SAGE2 is a de novo genome assembler that uses C++/OpenMP. It is recommended that the reads be corrected with RACER before assembling the genome with SAGE2. SAGE2 is designed to run on a 64-bit Linux environment with gcc installed. Human genomes require approximately 250GB - 450GB of memory.
Installing from Anaconda or Bioconda:
conda install -c mmolnar sage2
Installing from GitHub:
git clone https://github.com/lucian-ilie/SAGE2
Then change to the SAGE2 folder and type:
make
The reads should be corrected first using RACER which can be installed from Anaconda or Bioconda:
conda install -c mmolnar racer
Or from GitHub:
https://github.com/lucian-ilie/RACER
Run RACER using the command:
racer < inputReads > < correctedReads > < genomeLength >
< inputReads > is the input file containing the reads in FASTA or FASTQ format.
< correctedReads > is the file name that will contain the corrected reads.
< genomeLength > is the approximate length of the sampled genome in base pairs. If only parts of a genome were sequenced, then only the total length of those parts should be used (instead of the length of the total genome). A precise value is not necessary, an approximation will work well.
SAGE2 can then be run with the corrected reads using the command:
SAGE2 [options] -f <input file> -k <minimum overlap length>
Full list of options:
-f|--fileInput <string>
Input file in FASTA/FASTQ format (interleaved). Mutually
exclusive with option -l|--listInput. [Required]
-l|--listInput <string>
A list of input files in FASTA/FASTQ format. Mutually exclusive
with option -f|--fileInput. [Required]
-k|--minOverlap <int>
The minimum length of an overlap to be considered for graph
building. [Required]
-o|--outputDir <string>
Path to the output directory. [Default: null]
-p|--prefix <string>
Prefix of all output files in the output directory.
[Default: "untitled"]
-i|--inputPrefix <string>
Prefix of all input files in the output directory.
[Default: value of prefix]
-m|--minStep <int>
The first step which will be run by the program. [Default: 1]
-M|--maxStep <int>
The last step which will be run by the program. [Default: 7]
-s|--saveAll
Saves the results of all intermediate steps. Required if starting
again from a step other than step 1.
-d|--debug
Outputs and saves more results for debugging.
-h|--help
Prints the usage and full list of options.

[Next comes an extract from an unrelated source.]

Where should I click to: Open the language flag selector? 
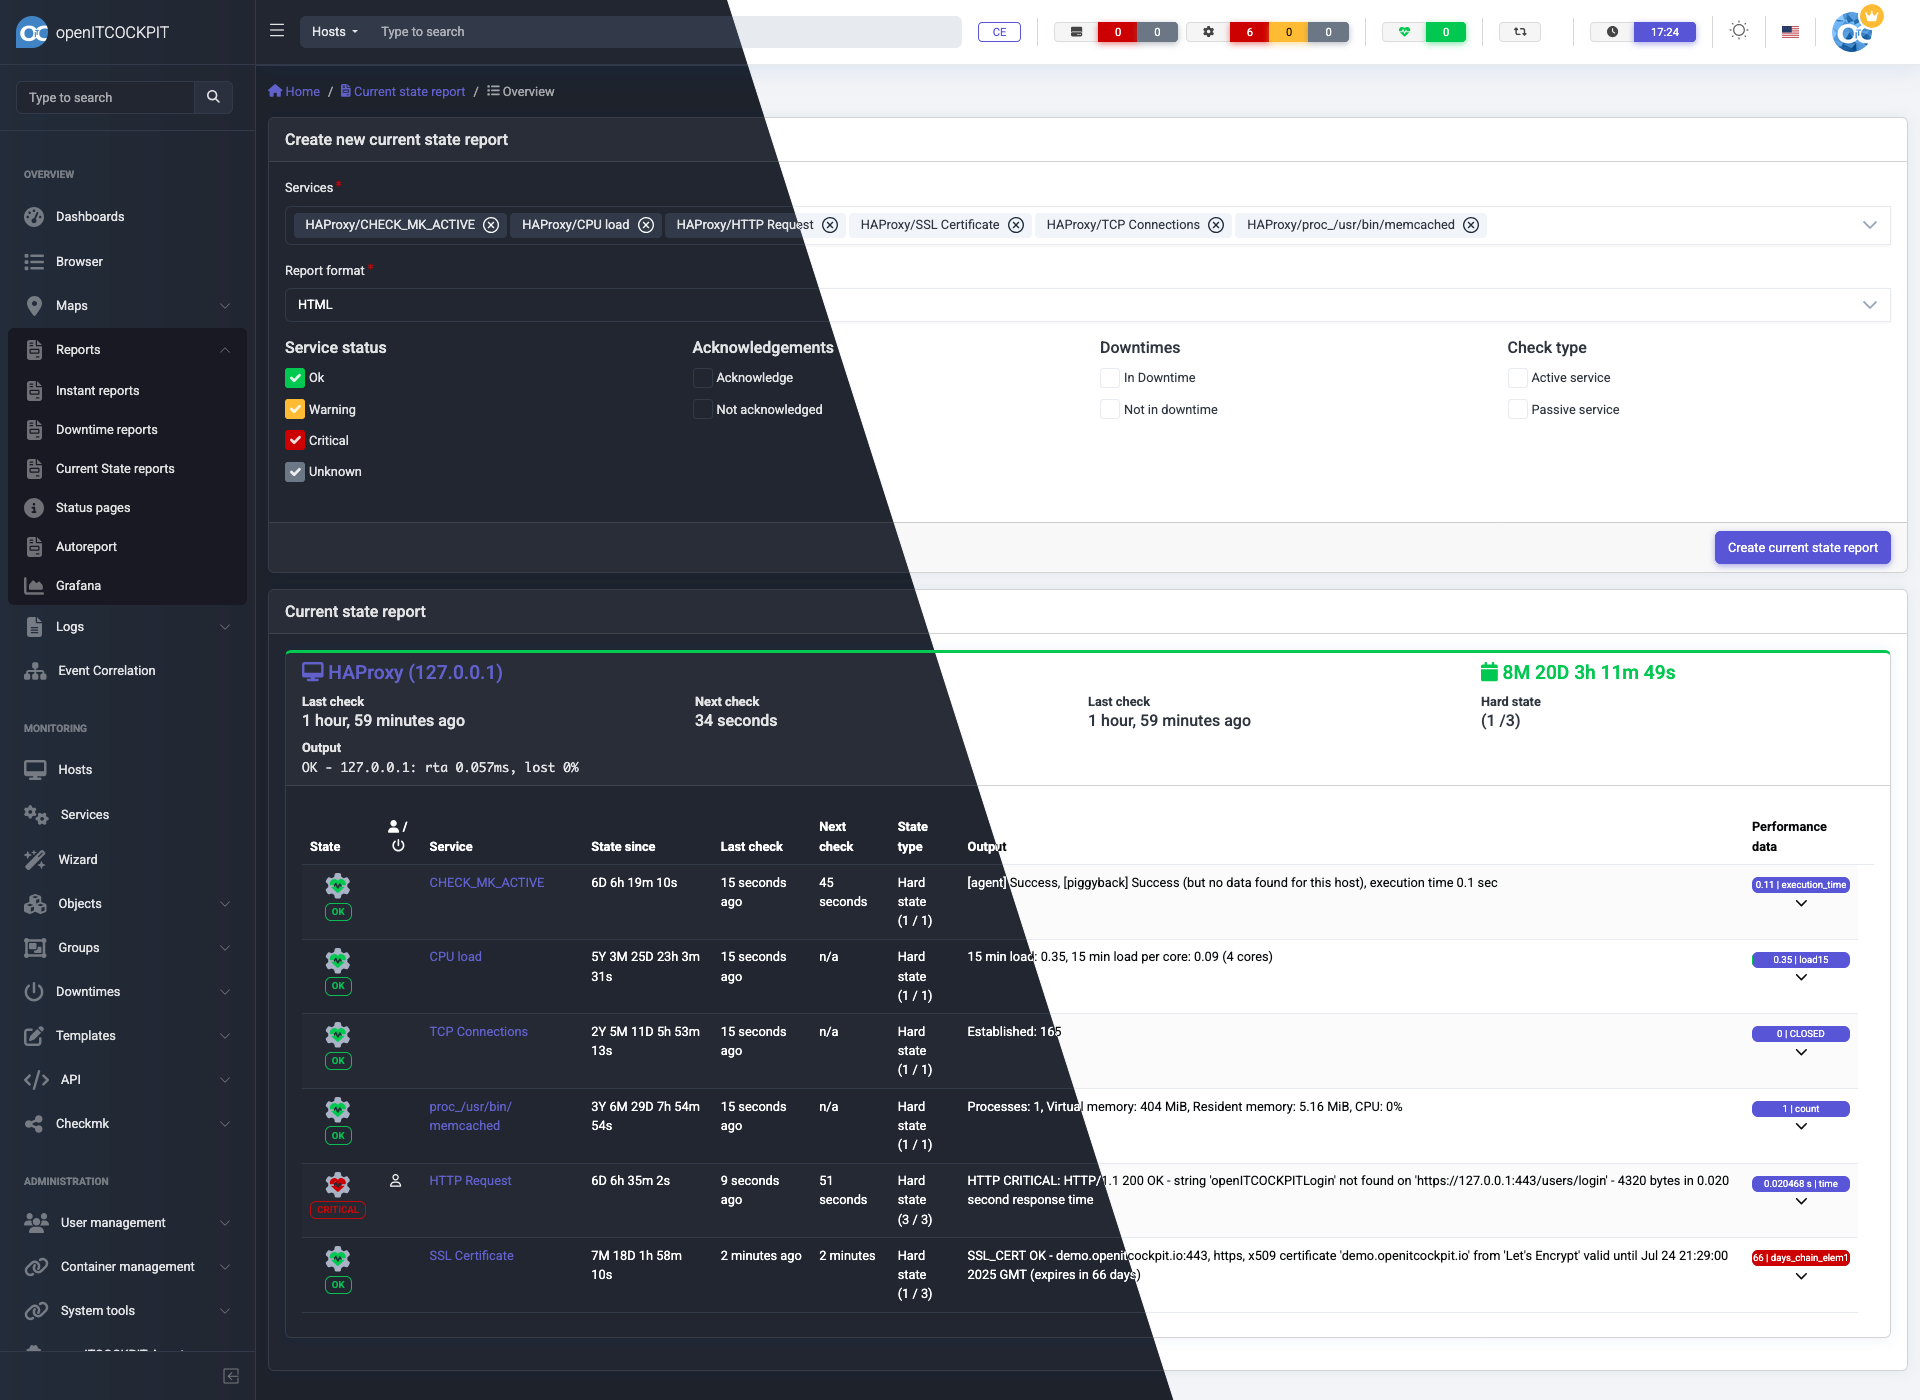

SAGE2 accepts FASTA and FASTQ input files. Paired-end reads should be placed one after another (interlaced) in the input file. SAGE2 does not use single end reads. If using an input list of read files the forward and reverse files for paired-end reads must be followed one after the other in the list with the forward reads first and then the reverse reads next. The files must be listed as f1 and f2:
f1=forwardReads.fastq
f2=reverseReads.fastq
Multiple paired-end read files can be listed and interlaced paired-end read files can be used with the letter f:
f1=forwardReads1.fastq
f2=reverseReads1.fastq
f1=forwardReads2.fastq
f2=reverseReads2.fastq
f1=forwardReads3.fastq
f2=reverseReads3.fastq
f=interlacedReads1.fastq
f=interlacedReads2.fastq
f=interlacedReads3.fastq
f=interlacedReads4.fastq
SAGE2 produces several output files in the directory when using the -s option. This option is required if you plan on rerunning the assembly from a minimum step other than step 1. SAGE2 outputs a contig file and a scaffold file. The contig file is named prefix_contig.fasta and the scaffold file is named prefix_scaffold.fasta.